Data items
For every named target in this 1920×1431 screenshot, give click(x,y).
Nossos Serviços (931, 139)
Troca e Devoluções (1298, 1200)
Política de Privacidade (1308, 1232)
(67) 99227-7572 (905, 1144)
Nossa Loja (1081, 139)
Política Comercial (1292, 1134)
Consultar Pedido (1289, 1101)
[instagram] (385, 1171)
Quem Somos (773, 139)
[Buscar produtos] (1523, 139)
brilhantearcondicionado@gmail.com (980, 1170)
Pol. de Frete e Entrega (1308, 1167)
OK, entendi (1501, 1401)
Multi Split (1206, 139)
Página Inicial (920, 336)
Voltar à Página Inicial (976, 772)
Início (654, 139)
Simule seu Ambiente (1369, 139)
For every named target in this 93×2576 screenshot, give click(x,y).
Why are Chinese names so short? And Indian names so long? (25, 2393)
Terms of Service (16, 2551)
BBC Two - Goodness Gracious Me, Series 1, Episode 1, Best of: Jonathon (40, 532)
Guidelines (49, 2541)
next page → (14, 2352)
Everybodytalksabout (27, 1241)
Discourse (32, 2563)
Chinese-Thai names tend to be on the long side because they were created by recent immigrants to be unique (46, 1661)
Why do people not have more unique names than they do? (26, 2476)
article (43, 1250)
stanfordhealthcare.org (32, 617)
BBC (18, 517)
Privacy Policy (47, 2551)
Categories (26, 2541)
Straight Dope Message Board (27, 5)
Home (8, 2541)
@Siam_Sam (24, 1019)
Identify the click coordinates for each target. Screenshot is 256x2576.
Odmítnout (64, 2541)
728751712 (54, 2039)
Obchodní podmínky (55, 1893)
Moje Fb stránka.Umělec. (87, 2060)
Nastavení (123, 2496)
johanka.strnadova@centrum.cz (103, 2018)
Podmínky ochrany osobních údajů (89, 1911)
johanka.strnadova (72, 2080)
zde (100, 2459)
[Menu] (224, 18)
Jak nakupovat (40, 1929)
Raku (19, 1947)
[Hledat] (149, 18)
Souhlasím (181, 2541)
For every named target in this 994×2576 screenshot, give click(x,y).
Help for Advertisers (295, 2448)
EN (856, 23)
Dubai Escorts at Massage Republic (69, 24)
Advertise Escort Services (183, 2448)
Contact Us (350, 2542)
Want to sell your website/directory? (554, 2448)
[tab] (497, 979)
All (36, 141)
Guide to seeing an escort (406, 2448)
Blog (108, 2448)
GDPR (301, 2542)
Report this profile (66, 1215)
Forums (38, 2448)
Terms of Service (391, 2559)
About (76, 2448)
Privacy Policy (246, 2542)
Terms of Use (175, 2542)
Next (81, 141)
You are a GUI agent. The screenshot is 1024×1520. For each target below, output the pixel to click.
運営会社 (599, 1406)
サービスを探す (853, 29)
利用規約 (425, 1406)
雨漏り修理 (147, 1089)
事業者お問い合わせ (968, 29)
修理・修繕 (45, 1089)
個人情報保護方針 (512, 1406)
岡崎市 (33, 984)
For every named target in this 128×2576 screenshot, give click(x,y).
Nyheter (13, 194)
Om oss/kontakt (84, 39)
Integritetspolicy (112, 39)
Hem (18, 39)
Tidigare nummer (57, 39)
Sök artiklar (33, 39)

Exercise requirements: Letter for letter, copy all of the entries above.

Exercise output:
For every named target in this 1920×1431 screenshot, give click(x,y).
Nossos Serviços (931, 139)
Troca e Devoluções (1298, 1200)
Política de Privacidade (1308, 1232)
(67) 99227-7572 (905, 1144)
Nossa Loja (1081, 139)
Política Comercial (1292, 1134)
Consultar Pedido (1289, 1101)
[instagram] (385, 1171)
Quem Somos (773, 139)
[Buscar produtos] (1523, 139)
brilhantearcondicionado@gmail.com (980, 1170)
Pol. de Frete e Entrega (1308, 1167)
OK, entendi (1501, 1401)
Multi Split (1206, 139)
Página Inicial (920, 336)
Voltar à Página Inicial (976, 772)
Início (654, 139)
Simule seu Ambiente (1369, 139)
For every named target in this 93×2576 screenshot, give click(x,y).
Why are Chinese names so short? And Indian names so long? (25, 2393)
Terms of Service (16, 2551)
BBC Two - Goodness Gracious Me, Series 1, Episode 1, Best of: Jonathon (40, 532)
Guidelines (49, 2541)
next page → (14, 2352)
Everybodytalksabout (27, 1241)
Discourse (32, 2563)
Chinese-Thai names tend to be on the long side because they were created by recent immigrants to be unique (46, 1661)
Why do people not have more unique names than they do? (26, 2476)
article (43, 1250)
stanfordhealthcare.org (32, 617)
BBC (18, 517)
Privacy Policy (47, 2551)
Categories (26, 2541)
Straight Dope Message Board (27, 5)
Home (8, 2541)
@Siam_Sam (24, 1019)
Identify the click coordinates for each target. Screenshot is 256x2576.
Odmítnout (64, 2541)
728751712 (54, 2039)
Obchodní podmínky (55, 1893)
Moje Fb stránka.Umělec. (87, 2060)
Nastavení (123, 2496)
johanka.strnadova@centrum.cz (103, 2018)
Podmínky ochrany osobních údajů (89, 1911)
johanka.strnadova (72, 2080)
zde (100, 2459)
[Menu] (224, 18)
Jak nakupovat (40, 1929)
Raku (19, 1947)
[Hledat] (149, 18)
Souhlasím (181, 2541)
For every named target in this 994×2576 screenshot, give click(x,y).
Help for Advertisers (295, 2448)
EN (856, 23)
Dubai Escorts at Massage Republic (69, 24)
Advertise Escort Services (183, 2448)
Contact Us (350, 2542)
Want to sell your website/directory? (554, 2448)
[tab] (497, 979)
All (36, 141)
Guide to seeing an escort (406, 2448)
Blog (108, 2448)
GDPR (301, 2542)
Report this profile (66, 1215)
Forums (38, 2448)
Terms of Service (391, 2559)
About (76, 2448)
Privacy Policy (246, 2542)
Terms of Use (175, 2542)
Next (81, 141)
You are a GUI agent. The screenshot is 1024×1520. For each target below, output the pixel to click.
運営会社 (599, 1406)
サービスを探す (853, 29)
利用規約 (425, 1406)
雨漏り修理 (147, 1089)
事業者お問い合わせ (968, 29)
修理・修繕 (45, 1089)
個人情報保護方針 (512, 1406)
岡崎市 (33, 984)
For every named target in this 128×2576 screenshot, give click(x,y).
Nyheter (13, 194)
Om oss/kontakt (84, 39)
Integritetspolicy (112, 39)
Hem (18, 39)
Tidigare nummer (57, 39)
Sök artiklar (33, 39)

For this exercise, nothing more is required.